> _TEXT TO READ_:
Friday, January 29th, 2010

The other day I had an early flight out of Atlanta and was sitting in my car about to reverse out of the garage. As a bit of an admitted geek, my radio was tuned to an am morning news radio station. For some odd reason, the local Atlanta channels don’t tune in real well within a mile or so radius of my home. We live in a rolling area and I have pretty much attributed this problem to physical geography. I fiddled with the dial and turned it up a notch to 760, which came in loud and clear. My point? AM 760 is WJR radio from Detroit!

Physics and radio technology aside (of which I know about zero), I was pretty happy to be presented with the opportunity to listen to WJR radio for about 3 miles of the trip to the airport. Don’t ask me how this was physically possible, I don’t know. Maybe someone can help me with that. But this radio station defined the “Center of Influence” that was Detroit during my youth. The sports teams of my youth came to life on that station. I still remember Ernie Harwell with his immaculately sweet southern lilt bantering about a Kirk Gibson home run, a Trammell to Whitaker to Evans double play or a Jack Morris fastball.  I remember hearing the play by play of Stevie Yzerman carrying his team yet one more time to the Stanley Cup playoffs; Barry Sanders twisting, turning and juking his way to superstardom; or Isaiah Thomas and Joe Dumars teaming for an NBA championship.  The sound of WJR was always on in the background of my family’s home spilling the local and national news of the day.

> _OBJECTIVE 1_:
Quote the portion of the WJR radio passage that opens with the words containing "Friday, January 29th, 2010" and closes with "radio from Detroit!".
The records are unrelated to the WJR radio passage.

> _TASK DATA_:
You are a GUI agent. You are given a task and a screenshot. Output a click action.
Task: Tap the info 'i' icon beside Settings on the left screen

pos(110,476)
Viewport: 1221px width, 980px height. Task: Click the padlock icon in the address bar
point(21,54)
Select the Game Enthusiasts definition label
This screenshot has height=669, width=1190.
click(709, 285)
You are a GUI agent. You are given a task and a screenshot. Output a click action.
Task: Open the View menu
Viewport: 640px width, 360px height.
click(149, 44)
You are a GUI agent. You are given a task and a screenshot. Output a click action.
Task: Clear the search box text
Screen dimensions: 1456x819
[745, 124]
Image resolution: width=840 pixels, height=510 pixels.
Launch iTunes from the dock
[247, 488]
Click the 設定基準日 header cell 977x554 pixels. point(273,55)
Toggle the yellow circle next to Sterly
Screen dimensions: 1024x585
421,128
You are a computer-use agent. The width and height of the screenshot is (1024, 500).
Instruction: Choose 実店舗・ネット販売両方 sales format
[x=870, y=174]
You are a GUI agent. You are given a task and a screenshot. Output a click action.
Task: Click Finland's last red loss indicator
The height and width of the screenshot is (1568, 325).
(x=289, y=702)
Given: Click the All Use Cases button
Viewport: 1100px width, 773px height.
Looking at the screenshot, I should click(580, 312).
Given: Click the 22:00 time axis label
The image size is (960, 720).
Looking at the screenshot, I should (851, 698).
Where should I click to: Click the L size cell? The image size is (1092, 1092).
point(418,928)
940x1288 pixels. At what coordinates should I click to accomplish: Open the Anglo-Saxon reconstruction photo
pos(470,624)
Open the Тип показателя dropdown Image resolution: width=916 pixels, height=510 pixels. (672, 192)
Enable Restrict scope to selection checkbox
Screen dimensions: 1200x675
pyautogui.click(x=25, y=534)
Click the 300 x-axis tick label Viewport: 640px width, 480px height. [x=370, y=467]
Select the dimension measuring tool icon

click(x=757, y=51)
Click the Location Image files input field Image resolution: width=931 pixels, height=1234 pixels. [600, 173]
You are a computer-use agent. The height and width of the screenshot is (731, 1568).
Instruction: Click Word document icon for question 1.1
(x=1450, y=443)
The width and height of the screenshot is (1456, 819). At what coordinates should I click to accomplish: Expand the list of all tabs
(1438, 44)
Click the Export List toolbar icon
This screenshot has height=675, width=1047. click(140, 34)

> _OBJECTIVE 2_:
Print the records word for word, from the line containing "Given: Click the 22:00 time axis label" through the end of the records, both ends included.

> _FULL RESPONSE 1_:
Friday, January 29th, 2010

The other day I had an early flight out of Atlanta and was sitting in my car about to reverse out of the garage. As a bit of an admitted geek, my radio was tuned to an am morning news radio station. For some odd reason, the local Atlanta channels don’t tune in real well within a mile or so radius of my home. We live in a rolling area and I have pretty much attributed this problem to physical geography. I fiddled with the dial and turned it up a notch to 760, which came in loud and clear. My point? AM 760 is WJR radio from Detroit!

> _FULL RESPONSE 2_:
Given: Click the 22:00 time axis label
The image size is (960, 720).
Looking at the screenshot, I should (851, 698).
Where should I click to: Click the L size cell? The image size is (1092, 1092).
point(418,928)
940x1288 pixels. At what coordinates should I click to accomplish: Open the Anglo-Saxon reconstruction photo
pos(470,624)
Open the Тип показателя dropdown Image resolution: width=916 pixels, height=510 pixels. (672, 192)
Enable Restrict scope to selection checkbox
Screen dimensions: 1200x675
pyautogui.click(x=25, y=534)
Click the 300 x-axis tick label Viewport: 640px width, 480px height. [x=370, y=467]
Select the dimension measuring tool icon

click(x=757, y=51)
Click the Location Image files input field Image resolution: width=931 pixels, height=1234 pixels. [600, 173]
You are a computer-use agent. The height and width of the screenshot is (731, 1568).
Instruction: Click Word document icon for question 1.1
(x=1450, y=443)
The width and height of the screenshot is (1456, 819). At what coordinates should I click to accomplish: Expand the list of all tabs
(1438, 44)
Click the Export List toolbar icon
This screenshot has height=675, width=1047. click(140, 34)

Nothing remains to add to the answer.